## [Assigned task]
Below are the records; copy exactly the stretch from the line containing "Switch to the 关联动态 tab" through the line containing "Task: Select sidebar item 幻觉成因与 4 种缓解方案", both ends included, and nothing else.

(Dataset items)
=== Begin Enclosure ===

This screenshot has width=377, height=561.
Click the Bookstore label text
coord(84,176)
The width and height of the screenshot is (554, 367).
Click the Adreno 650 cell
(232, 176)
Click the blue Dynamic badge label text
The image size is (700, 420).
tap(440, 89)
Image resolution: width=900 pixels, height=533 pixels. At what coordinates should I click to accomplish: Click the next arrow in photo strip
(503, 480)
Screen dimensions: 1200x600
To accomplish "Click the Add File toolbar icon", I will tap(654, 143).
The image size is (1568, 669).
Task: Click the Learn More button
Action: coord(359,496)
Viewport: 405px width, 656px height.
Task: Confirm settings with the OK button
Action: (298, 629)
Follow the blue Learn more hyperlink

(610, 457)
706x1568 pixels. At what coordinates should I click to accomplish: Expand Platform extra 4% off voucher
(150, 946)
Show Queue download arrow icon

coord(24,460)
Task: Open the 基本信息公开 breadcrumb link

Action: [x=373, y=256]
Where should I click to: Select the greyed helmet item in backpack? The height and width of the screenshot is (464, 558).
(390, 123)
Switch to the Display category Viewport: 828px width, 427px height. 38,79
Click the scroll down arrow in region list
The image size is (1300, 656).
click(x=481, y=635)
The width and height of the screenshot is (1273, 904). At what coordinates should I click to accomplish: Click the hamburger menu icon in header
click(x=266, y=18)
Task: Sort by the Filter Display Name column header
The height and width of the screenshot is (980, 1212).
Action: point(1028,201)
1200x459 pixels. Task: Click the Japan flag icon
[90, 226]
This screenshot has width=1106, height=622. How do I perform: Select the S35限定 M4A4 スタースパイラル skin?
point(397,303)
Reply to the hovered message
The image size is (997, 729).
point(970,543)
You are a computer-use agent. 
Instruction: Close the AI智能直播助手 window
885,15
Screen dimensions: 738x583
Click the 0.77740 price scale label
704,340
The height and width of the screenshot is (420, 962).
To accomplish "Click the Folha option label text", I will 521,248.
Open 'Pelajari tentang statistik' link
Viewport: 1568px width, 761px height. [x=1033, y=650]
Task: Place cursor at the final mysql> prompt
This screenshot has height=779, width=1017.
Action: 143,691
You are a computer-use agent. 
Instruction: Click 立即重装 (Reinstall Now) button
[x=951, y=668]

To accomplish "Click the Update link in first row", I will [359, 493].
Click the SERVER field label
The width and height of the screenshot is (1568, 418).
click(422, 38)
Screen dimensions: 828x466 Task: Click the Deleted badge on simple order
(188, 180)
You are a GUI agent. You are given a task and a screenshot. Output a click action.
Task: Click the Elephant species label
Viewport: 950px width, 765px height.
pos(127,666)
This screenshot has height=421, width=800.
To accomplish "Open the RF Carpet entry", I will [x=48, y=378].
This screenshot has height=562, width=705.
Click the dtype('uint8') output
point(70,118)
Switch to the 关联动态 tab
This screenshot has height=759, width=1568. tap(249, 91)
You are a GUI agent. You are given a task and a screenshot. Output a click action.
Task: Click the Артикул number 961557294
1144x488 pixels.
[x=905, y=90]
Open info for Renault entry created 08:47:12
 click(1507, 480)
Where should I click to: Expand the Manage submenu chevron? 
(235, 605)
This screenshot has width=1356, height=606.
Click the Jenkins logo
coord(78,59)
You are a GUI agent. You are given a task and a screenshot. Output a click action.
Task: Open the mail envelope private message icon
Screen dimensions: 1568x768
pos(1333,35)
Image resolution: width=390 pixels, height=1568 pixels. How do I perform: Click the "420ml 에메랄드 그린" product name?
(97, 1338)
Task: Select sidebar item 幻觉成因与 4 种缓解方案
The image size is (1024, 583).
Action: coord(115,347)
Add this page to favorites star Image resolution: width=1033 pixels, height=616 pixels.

=== End Enclosure ===

## [Finished task]
Switch to the 关联动态 tab
This screenshot has height=759, width=1568. tap(249, 91)
You are a GUI agent. You are given a task and a screenshot. Output a click action.
Task: Click the Артикул number 961557294
1144x488 pixels.
[x=905, y=90]
Open info for Renault entry created 08:47:12
 click(1507, 480)
Where should I click to: Expand the Manage submenu chevron? 
(235, 605)
This screenshot has width=1356, height=606.
Click the Jenkins logo
coord(78,59)
You are a GUI agent. You are given a task and a screenshot. Output a click action.
Task: Open the mail envelope private message icon
Screen dimensions: 1568x768
pos(1333,35)
Image resolution: width=390 pixels, height=1568 pixels. How do I perform: Click the "420ml 에메랄드 그린" product name?
(97, 1338)
Task: Select sidebar item 幻觉成因与 4 种缓解方案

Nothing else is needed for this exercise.